KARACHI: The stock market is expected to remain sensitive to oil prices and geopolitical tensions, with investors closely watching inflation trends, external account pressures and global oil prices.
Analysts said easing geopolitical tensions and falling crude prices improved sentiment during the outgoing week. Still, concerns over the widening trade and current account deficits may keep investors cautious in the days ahead.

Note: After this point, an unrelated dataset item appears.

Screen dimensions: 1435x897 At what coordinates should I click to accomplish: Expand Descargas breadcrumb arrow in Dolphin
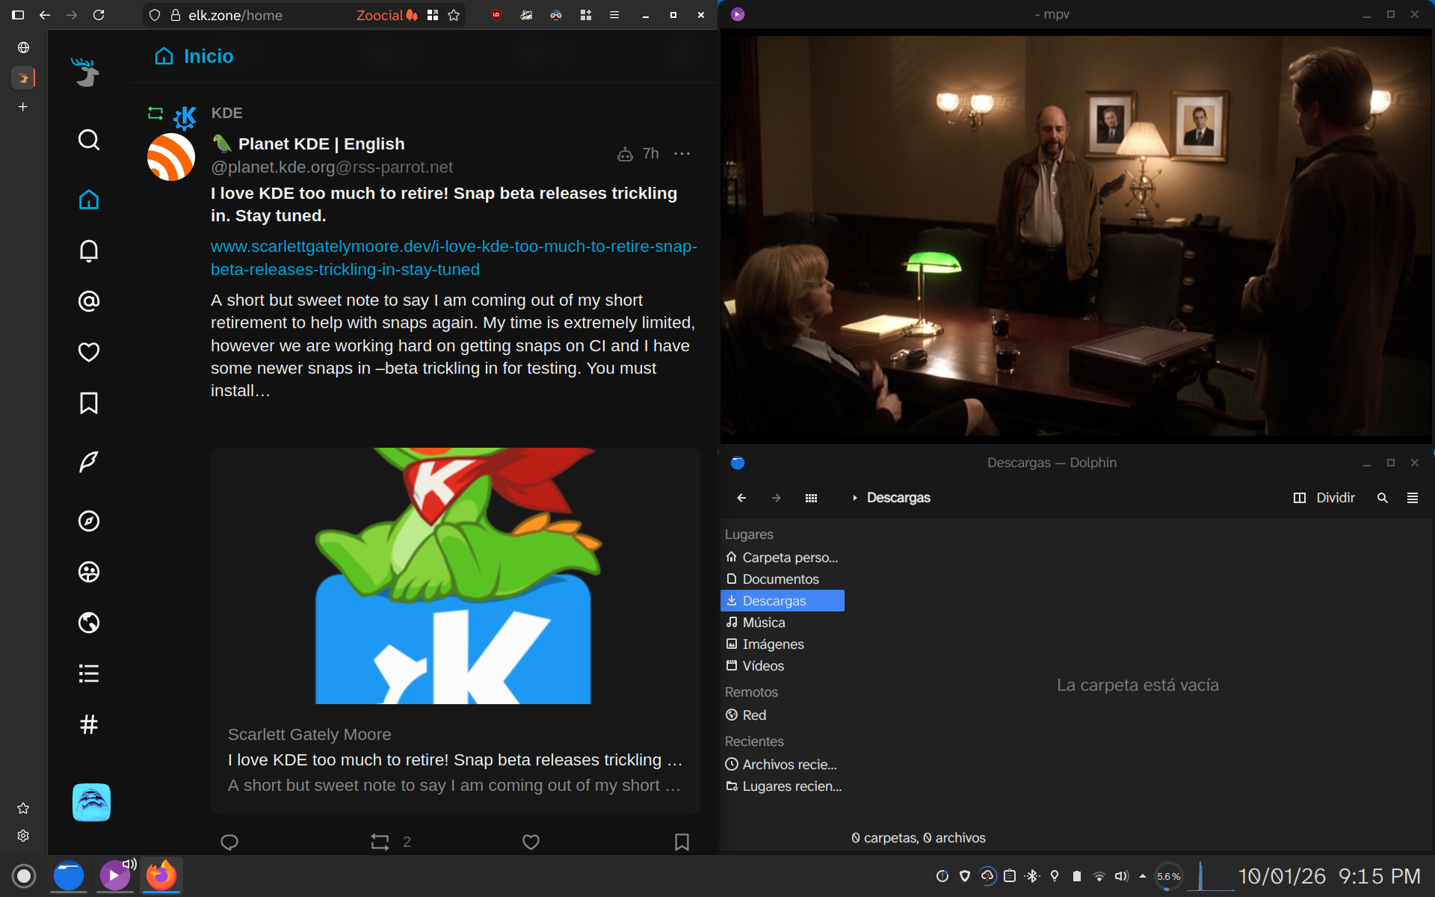click(854, 498)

The benchmark index ended the week on a strong note, supported by renewed investor confidence and institutional buying. According to JS Research, the KSE-100 Index gained 2,248 points, or 1.4 per cent, on a week-on-week (WoW) basis as optimism grew over possible negotiations aimed at easing regional geopolitical tensions. Brent crude oil prices fell 6 per cent during the week to $103 per barrel, which analysts viewed as positive for Pakistan’s inflation and external account outlook.
Syed Danyal Hussain, an analyst at JS Research, said the market reacted positively to lower international oil prices and improving global sentiment. He noted that Pakistan’s foreign exchange reserves also provided support after State Bank of Pakistan reserves increased by $1.2 billion WoW to $17.1 billion due to inflows from the International Monetary Fund (IMF).
However, macroeconomic indicators painted a mixed picture. Pakistan’s current account returned to a deficit of $324 million in April 2026 after posting a surplus in the previous month. The deterioration mainly stemmed from a widening trade gap driven by higher energy imports. The cumulative current account deficit for the first 10 months of FY26 reached $252 million.
Trade data also remained a concern for investors. Pakistan’s monthly trade deficit crossed $4 billion in April 2026, the highest level in 46 months. Imports rose 7.0 per cent year-on-year (YoY), while the oil import bill climbed to a 44-month high. As a result, the cumulative trade deficit widened 20 per cent YoY to $32 billion during the first 10 months of FY26.
Meanwhile, Pakistan’s real effective exchange rate rose to 105.8 in April 2026, the highest level in seven years. Analysts said the stronger currency index could weigh on export competitiveness if the trend continues.
The debt market also remained active during the week. In the latest treasury bill auction, the government raised Rs702 billion against a target of Rs450 billion. Yields increased between 9 basis points (bps) and 86bps across various maturities, indicating expectations of a possible increase in the policy rate in the upcoming monetary policy review.
Nabeel Haroon, vice president for international equity sales at Topline Securities, said improving sentiment was mainly linked to easing tensions between Iran and the US and the decline in international oil prices. He said lower crude prices usually benefit Pakistan by reducing pressure on the import bill and inflation expectations.
Haroon added that foreign direct investment slowed during April 2026, with net inflows falling to $54 million compared with $168 million in March. He also pointed to rising treasury bill yields as a signal that the market expects tighter monetary conditions ahead.
Investor activity remained healthy during the week. Average daily trading volumes stood at 498 million shares, while average daily traded value reached Rs24 billion. Institutional investors largely supported the market. Insurance companies emerged as major buyers with net equity purchases of $8.4 million, followed by mutual funds at $4.9 million and banks at $3.3 million.
On the other hand, foreign corporates remained net sellers during the week, offloading equities worth $12 million. Local companies also sold shares valued at $2.9 million.
Analysts said the market direction next week will largely depend on movement in global oil prices and further developments on the geopolitical front. Investors are also expected to monitor external account data closely as rising imports and trade pressures continue to pose risks to macroeconomic stability.